------ GIVEN DATA

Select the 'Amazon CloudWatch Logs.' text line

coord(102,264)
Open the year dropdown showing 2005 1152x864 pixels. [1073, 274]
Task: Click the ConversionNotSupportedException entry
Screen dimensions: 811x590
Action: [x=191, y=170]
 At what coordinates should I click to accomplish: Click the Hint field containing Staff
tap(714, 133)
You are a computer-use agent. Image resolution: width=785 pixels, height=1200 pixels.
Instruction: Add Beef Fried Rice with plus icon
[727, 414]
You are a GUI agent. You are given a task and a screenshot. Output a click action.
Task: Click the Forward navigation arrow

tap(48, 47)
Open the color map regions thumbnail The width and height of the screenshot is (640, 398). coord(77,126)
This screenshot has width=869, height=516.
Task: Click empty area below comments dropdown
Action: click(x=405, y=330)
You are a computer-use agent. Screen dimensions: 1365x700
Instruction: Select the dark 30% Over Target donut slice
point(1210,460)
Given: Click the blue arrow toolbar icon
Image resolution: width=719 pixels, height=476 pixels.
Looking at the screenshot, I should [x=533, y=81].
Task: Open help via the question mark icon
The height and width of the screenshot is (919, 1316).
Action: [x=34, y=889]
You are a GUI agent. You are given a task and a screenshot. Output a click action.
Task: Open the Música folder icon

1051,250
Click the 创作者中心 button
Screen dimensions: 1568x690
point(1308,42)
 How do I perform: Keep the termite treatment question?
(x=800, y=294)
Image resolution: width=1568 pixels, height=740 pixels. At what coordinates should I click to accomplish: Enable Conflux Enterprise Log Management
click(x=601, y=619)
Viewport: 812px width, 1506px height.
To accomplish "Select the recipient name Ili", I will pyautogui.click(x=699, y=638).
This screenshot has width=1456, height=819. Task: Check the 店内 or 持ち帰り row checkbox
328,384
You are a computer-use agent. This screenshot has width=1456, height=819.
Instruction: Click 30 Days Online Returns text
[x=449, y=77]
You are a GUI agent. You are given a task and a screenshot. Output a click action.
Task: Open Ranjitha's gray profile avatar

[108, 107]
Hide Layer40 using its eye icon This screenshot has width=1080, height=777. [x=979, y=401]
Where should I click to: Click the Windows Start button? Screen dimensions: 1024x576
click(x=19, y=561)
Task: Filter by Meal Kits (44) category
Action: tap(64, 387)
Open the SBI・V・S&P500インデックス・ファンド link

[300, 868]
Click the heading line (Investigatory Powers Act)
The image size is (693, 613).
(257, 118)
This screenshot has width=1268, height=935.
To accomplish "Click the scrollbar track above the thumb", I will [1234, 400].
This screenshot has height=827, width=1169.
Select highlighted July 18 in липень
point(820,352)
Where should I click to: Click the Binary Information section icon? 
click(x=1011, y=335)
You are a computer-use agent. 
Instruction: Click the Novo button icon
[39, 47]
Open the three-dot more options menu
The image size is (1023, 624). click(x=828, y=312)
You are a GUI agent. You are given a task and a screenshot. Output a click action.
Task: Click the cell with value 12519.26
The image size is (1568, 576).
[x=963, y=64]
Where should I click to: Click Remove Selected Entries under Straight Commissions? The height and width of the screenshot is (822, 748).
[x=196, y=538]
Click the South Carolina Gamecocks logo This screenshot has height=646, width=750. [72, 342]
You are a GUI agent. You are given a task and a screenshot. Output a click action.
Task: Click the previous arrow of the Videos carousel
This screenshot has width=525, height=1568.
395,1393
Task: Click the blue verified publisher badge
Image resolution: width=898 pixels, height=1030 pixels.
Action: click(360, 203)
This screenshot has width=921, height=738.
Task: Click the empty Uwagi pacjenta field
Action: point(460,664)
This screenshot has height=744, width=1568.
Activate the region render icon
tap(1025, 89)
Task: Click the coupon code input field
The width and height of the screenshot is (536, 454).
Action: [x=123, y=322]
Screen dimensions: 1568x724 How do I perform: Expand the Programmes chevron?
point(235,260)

------------

## YOUR GOAL
Could you recast the data above as a Markdown table with columns Row and Text, from the line containing "This screenshot has width=1268, height=935." down to the line containing "click(x=1011, y=335)", both included, numbering each line and leaving out blank ones?

## CORRECT OUTPUT
| Row | Text |
|---|---|
| 1 | This screenshot has width=1268, height=935. |
| 2 | To accomplish "Click the scrollbar track above the thumb", I will [1234, 400]. |
| 3 | This screenshot has height=827, width=1169. |
| 4 | Select highlighted July 18 in липень |
| 5 | point(820,352) |
| 6 | Where should I click to: Click the Binary Information section icon?  |
| 7 | click(x=1011, y=335) |